After three weeks or so, somebody called the apartment from the Hebrew School office and asked what was going on, that I hadn't been attending classes. My mother, furious, summoned me for an explanation. I said I didn't want to go to Hebrew School anymore. Every Jewish boy in the Bronx went to Hebrew School and was bar mitzvah-ed. I was confronting her with a cultural impossibility. Given the recent revelation about my father and the rebellious child before her, she made a choice. She said I didn't have to go, at least not immediately, but further down the road as it came closer to the assigned date for my bar mitzvah I would have to go back and finish up. They had told her at the school that I was a good student, which meant I would be able to return with enough time remaining to learn what I needed to learn for my bar mitzvah. I made the deal.

I didn't attend Hebrew School for the next six months or so and then as the time came closer to my bar mitzvah date, scheduled for December 1948, I returned — with one slight problem. In the time I was away, and as part of my rebellion, I could no longer identify the letters in Hebrew. I had forgotten everything. I wasn't pretending. It was all a blank to me.

My mother must have engaged in some behind the scenes discussions because I was told the son of my Hebrew School teacher, a young man who sometimes tutored Hebrew, would tutor me in what I needed to know so that I could chant properly on the day of my bar mitzvah. I relearned enough to manage the words and the chanting.

Another boy was bar mitzvah-ed along with me. In front of the congregation the rabbi took a few moments to acknowledge the other boy. The teachers spoke to us in Hebrew School about “going on,” continuing Hebrew studies after the bar mitzvah. This other boy, who had reprimanded me for opening a telegram given to me during the service, saying, “You don't tear paper in the synagogue!” he was “going on,” the rabbi proudly announced. I was not.

A small reception after the service was held in the basement of the synagogue where the Hebrew School classes met. I gave a short speech for the guests consisting of family members, among them a couple of uncles I barely knew — my mother's brothers who did not have a presence in my life — and some of my mother's business associates.

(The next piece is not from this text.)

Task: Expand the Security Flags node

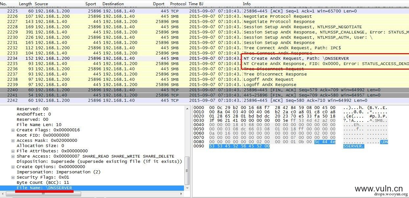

My sister, who through my entire life was a supporter of mine, wrote the speech for me. As for the service in the synagogue, I did it. I performed what I needed to chant. I got through it.

I did not set foot in a synagogue for another twenty-three years. Rabbi Gunter Hirschberg of Temple Rodeph Sholom on the upper west side of Manhattan invited me to attend a Friday night service to hear a sermon he was delivering on the subject of my novel,
Oh, God!
and I attended. Inevitably, I thought back to my last time in a synagogue, to my bar mitzvah day, when I was like an ailing child prince propped up to wave at the populace.